Pointing records for text and elements:
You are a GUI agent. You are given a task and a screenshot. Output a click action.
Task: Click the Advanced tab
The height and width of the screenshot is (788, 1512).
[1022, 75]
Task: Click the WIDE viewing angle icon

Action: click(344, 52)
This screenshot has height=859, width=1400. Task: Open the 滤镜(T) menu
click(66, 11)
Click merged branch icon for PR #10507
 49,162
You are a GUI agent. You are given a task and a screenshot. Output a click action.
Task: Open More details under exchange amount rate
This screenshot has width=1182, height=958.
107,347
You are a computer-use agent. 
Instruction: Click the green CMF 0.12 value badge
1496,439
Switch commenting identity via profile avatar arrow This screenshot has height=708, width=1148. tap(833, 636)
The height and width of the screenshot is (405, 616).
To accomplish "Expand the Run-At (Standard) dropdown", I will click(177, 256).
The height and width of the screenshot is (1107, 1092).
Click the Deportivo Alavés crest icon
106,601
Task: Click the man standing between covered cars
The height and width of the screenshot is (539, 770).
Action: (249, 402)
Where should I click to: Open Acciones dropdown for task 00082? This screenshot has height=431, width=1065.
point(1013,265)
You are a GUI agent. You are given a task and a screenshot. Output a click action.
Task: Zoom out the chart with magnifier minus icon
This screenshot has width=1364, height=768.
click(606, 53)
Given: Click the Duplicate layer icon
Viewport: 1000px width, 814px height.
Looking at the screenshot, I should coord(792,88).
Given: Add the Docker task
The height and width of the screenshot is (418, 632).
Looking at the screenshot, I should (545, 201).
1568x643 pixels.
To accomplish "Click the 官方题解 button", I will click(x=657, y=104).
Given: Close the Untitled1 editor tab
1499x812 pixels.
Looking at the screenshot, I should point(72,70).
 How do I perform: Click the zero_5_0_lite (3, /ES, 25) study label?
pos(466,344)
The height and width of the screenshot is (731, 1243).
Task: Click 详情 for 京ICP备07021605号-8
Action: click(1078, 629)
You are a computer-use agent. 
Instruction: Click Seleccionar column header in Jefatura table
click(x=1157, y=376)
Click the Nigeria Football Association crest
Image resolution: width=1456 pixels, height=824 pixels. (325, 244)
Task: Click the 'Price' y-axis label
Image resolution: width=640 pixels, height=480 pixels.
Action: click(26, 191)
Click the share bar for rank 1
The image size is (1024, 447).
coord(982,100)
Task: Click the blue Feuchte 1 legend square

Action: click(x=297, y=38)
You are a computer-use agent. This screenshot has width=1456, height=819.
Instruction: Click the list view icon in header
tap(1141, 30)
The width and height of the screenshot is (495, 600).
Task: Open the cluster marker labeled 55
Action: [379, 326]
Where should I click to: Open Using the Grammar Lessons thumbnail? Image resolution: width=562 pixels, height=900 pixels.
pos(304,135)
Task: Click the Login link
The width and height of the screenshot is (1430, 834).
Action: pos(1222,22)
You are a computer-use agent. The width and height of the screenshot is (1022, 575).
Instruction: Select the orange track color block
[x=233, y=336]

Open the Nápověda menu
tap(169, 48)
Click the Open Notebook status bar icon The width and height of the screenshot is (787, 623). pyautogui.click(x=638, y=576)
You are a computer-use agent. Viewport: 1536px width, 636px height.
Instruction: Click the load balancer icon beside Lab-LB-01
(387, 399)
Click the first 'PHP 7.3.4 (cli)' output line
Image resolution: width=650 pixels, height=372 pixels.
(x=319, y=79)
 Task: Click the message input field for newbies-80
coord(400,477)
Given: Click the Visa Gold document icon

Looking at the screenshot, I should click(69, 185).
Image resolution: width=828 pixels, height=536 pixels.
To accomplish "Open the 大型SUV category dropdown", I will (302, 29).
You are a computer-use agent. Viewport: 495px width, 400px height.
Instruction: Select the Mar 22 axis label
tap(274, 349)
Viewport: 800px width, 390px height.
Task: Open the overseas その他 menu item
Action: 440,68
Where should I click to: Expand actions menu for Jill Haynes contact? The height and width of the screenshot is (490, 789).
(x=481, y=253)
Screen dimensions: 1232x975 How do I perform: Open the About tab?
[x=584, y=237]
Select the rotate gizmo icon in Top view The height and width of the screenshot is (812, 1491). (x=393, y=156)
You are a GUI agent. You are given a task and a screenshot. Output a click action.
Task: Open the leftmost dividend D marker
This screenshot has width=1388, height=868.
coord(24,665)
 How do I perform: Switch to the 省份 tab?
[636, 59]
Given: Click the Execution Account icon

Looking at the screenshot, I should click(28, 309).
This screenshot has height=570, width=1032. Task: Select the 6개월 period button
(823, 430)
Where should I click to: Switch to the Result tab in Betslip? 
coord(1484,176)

**What to work on**
Duplicate the entries above word for word, starting at the line that contains "Open the Nápověda menu" and ending after the line that contains "Action: 440,68".

**Task response**
Open the Nápověda menu
tap(169, 48)
Click the Open Notebook status bar icon The width and height of the screenshot is (787, 623). pyautogui.click(x=638, y=576)
You are a computer-use agent. Viewport: 1536px width, 636px height.
Instruction: Click the load balancer icon beside Lab-LB-01
(387, 399)
Click the first 'PHP 7.3.4 (cli)' output line
Image resolution: width=650 pixels, height=372 pixels.
(x=319, y=79)
 Task: Click the message input field for newbies-80
coord(400,477)
Given: Click the Visa Gold document icon

Looking at the screenshot, I should click(69, 185).
Image resolution: width=828 pixels, height=536 pixels.
To accomplish "Open the 大型SUV category dropdown", I will (302, 29).
You are a computer-use agent. Viewport: 495px width, 400px height.
Instruction: Select the Mar 22 axis label
tap(274, 349)
Viewport: 800px width, 390px height.
Task: Open the overseas その他 menu item
Action: 440,68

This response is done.